I recently purchased a Philips CD recorder and it is nice, but not as convenient as I had assumed. The main trouble is that the recorder cannot automatically differentiate between songs on the CD; it judges a pause of 2 or more seconds as the end of a song. This means that a copy of a live CD turns out to be one (long) song. Oh well!

Peter's picture

A Marantz DR700, modified for "normal" CD-Rs, of course. I also have a CD recorder (Sony) in my computer but never use it for serious audio because the sound sucks (probably jitter). The DR700 even copies HDCD-coded CDs!

Mike J.'s picture

I bought one for my computer and now wish I had bought an audio-oriented one--I can't control levels or record from vinyl, both of which I'd like to do. It sure is nice making "mixed CDs" instead of "mixed tapes" for friends, though. (Note to the music industry: my friends often end up buying one or more of the commercial CDs I sample on the mixes I make for them.)

Norm Strong's picture

I want to put 195kb/s MP3 audio on regular CD-R's

Peter Randell's picture

Excellent for making compilations and eliminating dud tracks. Also very useful for making a copy of a favorite CD for the car.

David L.  Wyatt jr.'s picture

I'm not in the record production business, and if I were I know people who have the necessary gear. I'd rather spend the money on a better CD/DVD audio player--- if they existed in the marketplace

Teresa Goodwin's picture

Why? What would you do with one, tape your LPs? Analog reel-to-reel is the way to correctly do that! Tape CDs—are you crazy? You can buy new CDs from clubs or used CDs for less than the cost of blank CDs.
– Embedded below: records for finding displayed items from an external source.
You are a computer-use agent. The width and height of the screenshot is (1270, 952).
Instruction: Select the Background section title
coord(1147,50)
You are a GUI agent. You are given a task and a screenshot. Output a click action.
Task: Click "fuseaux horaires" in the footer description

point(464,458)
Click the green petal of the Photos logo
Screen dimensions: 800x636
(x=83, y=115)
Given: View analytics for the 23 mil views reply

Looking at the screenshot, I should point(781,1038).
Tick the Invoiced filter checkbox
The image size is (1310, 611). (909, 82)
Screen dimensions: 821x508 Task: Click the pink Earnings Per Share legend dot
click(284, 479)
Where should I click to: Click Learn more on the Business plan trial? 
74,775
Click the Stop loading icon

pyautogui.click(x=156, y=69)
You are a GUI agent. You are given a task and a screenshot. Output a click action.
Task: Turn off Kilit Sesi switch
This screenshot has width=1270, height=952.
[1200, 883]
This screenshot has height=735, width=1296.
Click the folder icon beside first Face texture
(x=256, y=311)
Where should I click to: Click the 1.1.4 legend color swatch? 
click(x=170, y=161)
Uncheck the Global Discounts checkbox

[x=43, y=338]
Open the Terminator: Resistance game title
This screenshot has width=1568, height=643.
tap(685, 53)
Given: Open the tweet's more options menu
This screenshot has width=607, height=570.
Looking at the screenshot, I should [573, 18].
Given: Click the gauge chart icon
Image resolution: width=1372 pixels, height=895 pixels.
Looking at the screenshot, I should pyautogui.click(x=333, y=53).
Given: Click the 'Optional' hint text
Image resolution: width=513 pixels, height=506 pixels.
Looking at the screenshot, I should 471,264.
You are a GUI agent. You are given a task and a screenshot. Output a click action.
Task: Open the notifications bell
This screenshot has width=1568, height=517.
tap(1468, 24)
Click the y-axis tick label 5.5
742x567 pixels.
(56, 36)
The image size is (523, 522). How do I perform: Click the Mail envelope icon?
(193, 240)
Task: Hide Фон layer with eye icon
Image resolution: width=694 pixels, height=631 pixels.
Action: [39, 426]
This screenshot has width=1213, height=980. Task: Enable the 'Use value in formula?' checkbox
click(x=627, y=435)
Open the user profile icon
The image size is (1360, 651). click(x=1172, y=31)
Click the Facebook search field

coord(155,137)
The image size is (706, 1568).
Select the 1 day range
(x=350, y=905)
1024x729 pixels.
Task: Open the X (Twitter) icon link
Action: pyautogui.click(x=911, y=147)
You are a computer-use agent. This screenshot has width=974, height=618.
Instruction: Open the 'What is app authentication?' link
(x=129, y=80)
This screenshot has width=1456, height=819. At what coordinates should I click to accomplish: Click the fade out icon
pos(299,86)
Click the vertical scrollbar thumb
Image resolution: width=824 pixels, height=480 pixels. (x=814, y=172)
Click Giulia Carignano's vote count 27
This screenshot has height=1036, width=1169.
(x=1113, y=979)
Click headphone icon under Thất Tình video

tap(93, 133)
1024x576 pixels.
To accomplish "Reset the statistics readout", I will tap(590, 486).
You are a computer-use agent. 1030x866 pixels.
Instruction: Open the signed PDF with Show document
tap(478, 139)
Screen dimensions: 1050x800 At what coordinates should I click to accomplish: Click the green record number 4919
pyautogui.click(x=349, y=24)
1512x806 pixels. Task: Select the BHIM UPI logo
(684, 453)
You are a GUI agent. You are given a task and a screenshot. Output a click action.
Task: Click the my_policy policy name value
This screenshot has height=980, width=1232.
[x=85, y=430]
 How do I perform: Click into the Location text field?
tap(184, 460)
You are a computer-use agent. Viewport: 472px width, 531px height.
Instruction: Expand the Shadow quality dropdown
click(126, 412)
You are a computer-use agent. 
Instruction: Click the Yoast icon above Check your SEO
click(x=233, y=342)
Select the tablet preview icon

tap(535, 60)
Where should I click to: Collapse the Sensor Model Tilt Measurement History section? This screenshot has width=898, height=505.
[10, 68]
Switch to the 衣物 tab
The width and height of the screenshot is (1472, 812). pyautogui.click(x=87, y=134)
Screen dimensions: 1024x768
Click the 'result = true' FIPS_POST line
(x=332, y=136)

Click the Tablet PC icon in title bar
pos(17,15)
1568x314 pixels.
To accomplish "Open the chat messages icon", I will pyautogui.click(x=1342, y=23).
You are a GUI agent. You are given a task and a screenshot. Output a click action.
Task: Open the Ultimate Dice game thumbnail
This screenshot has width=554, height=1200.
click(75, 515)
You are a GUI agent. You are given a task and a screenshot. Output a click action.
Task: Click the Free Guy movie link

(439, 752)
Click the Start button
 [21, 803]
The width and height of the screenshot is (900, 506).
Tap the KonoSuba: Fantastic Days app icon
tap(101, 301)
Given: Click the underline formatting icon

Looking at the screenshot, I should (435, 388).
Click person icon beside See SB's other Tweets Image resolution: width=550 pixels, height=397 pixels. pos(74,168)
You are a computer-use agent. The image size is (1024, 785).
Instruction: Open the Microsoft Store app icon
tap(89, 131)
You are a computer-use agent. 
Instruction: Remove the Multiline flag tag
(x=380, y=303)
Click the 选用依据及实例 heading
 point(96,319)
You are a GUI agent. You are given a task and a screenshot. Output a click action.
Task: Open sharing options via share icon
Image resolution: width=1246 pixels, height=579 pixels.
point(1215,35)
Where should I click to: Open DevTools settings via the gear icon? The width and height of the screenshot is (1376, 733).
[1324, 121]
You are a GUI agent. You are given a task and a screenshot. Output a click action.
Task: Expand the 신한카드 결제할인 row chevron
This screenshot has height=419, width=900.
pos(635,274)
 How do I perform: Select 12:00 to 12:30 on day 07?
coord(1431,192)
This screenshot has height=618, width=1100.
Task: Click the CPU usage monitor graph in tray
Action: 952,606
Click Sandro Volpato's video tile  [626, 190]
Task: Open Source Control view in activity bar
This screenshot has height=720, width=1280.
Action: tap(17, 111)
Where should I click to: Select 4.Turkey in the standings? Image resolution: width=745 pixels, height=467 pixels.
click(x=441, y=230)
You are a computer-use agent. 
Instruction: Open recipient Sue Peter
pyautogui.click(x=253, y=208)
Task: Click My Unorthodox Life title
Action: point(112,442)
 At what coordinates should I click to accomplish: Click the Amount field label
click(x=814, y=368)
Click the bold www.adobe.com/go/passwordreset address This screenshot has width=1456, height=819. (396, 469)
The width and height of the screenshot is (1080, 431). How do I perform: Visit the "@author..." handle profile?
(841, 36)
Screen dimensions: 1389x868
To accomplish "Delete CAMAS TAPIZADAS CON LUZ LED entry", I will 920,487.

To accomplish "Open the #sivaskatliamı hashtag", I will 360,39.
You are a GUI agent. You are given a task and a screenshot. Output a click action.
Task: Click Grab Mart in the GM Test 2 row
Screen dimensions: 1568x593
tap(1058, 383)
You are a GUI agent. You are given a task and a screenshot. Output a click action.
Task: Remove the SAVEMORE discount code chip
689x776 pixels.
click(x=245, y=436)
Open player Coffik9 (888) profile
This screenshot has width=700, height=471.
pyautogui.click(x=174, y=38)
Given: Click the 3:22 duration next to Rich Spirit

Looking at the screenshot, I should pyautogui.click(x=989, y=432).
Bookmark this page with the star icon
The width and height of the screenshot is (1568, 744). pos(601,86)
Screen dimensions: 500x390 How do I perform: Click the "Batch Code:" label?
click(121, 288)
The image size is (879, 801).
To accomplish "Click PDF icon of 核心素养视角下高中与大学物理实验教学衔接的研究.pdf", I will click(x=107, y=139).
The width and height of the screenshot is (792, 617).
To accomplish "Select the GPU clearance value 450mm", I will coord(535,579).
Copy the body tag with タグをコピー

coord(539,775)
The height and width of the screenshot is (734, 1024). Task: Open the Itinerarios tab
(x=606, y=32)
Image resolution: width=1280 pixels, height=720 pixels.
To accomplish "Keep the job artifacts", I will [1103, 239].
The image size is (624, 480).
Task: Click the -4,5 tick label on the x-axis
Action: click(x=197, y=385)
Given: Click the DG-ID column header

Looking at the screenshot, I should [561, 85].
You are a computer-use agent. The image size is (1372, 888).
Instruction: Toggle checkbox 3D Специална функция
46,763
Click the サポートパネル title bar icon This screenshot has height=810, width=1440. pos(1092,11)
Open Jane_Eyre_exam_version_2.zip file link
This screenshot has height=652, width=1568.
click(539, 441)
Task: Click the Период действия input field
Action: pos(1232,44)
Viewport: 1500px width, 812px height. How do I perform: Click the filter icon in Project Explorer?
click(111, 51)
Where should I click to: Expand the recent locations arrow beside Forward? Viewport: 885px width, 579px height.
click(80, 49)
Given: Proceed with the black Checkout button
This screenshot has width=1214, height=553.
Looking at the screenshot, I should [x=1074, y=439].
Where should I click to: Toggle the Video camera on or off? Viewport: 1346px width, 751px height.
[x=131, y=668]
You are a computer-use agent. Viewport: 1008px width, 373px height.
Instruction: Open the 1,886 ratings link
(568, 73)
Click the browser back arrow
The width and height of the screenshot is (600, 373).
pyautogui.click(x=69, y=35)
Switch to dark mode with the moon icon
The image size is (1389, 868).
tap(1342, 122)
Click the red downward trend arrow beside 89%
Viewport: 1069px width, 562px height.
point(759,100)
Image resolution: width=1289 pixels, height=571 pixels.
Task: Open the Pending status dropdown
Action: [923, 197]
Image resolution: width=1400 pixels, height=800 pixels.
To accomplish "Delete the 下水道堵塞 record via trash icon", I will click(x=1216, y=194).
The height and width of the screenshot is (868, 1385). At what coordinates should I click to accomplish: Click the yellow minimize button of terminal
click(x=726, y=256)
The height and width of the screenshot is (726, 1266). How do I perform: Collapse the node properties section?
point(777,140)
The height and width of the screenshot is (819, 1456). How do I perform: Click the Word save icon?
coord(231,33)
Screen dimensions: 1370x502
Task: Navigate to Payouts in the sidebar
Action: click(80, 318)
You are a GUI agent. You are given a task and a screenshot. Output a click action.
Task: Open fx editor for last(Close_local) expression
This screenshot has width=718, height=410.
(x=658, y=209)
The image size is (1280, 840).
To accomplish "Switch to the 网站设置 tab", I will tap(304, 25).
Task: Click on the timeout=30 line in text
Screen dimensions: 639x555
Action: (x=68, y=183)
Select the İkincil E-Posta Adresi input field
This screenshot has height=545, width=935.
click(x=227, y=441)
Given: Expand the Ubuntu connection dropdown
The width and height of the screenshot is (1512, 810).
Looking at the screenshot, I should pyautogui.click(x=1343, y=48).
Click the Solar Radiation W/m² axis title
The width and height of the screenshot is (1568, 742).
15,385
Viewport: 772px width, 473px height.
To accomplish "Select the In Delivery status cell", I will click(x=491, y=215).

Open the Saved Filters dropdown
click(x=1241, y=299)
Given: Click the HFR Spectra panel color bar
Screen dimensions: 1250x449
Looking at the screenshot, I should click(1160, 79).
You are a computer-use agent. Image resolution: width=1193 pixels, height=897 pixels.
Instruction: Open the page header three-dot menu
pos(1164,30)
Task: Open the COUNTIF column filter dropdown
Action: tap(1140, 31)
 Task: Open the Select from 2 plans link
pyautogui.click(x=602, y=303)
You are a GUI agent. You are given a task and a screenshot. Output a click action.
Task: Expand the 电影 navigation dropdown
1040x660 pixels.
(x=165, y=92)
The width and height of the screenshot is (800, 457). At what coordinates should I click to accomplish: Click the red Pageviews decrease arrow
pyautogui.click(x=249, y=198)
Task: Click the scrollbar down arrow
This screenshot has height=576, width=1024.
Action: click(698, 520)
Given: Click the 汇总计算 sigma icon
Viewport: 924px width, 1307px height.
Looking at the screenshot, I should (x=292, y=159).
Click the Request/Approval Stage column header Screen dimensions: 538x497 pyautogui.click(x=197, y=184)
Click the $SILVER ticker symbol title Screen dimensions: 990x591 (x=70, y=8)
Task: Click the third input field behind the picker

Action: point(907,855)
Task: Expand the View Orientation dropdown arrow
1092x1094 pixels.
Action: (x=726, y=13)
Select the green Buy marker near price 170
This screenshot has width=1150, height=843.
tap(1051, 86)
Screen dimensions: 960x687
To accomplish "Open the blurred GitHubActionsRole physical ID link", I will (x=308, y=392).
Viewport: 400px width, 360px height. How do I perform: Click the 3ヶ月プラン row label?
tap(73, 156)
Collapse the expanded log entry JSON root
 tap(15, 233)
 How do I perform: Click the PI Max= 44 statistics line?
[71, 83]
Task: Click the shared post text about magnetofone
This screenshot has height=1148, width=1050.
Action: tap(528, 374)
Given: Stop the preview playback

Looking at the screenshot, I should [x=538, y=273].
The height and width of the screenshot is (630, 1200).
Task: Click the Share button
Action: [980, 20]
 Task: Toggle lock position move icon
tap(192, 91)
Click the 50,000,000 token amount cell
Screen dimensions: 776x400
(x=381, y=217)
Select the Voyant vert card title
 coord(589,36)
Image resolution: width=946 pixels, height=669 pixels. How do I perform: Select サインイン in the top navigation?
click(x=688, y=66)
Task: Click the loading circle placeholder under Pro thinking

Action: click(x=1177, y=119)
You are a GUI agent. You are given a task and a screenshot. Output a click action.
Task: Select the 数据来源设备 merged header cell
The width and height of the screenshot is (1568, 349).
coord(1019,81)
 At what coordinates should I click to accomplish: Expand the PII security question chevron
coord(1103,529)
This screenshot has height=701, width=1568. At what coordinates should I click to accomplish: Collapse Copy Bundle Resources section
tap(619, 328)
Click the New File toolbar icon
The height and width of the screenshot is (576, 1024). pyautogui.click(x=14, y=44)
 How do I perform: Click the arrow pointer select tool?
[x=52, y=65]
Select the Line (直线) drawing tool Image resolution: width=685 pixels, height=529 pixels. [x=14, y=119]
I totally don't understand this at all.

Dodol's picture

Very usefull it's better than floppy or zipp or tape

Glenn Bennett's picture

Not interested at this time. Maybe in a couple of years. For now, cassette with Dolby S works fine for me.

Geno's picture

I use it for recording out-of-print LPs and tapes. No, mister record-company exec, I do not use it to pirate music available on CD.

Paul L.'s picture

I have an MD to do mixes and live recordings, but if I want to just copy an entire cd it's just easier and more satisfying to just buy the cd.

Tony Esporma's picture

I've got a CD-RW in one of my computers; now all I need is a good-sounding audio encoder.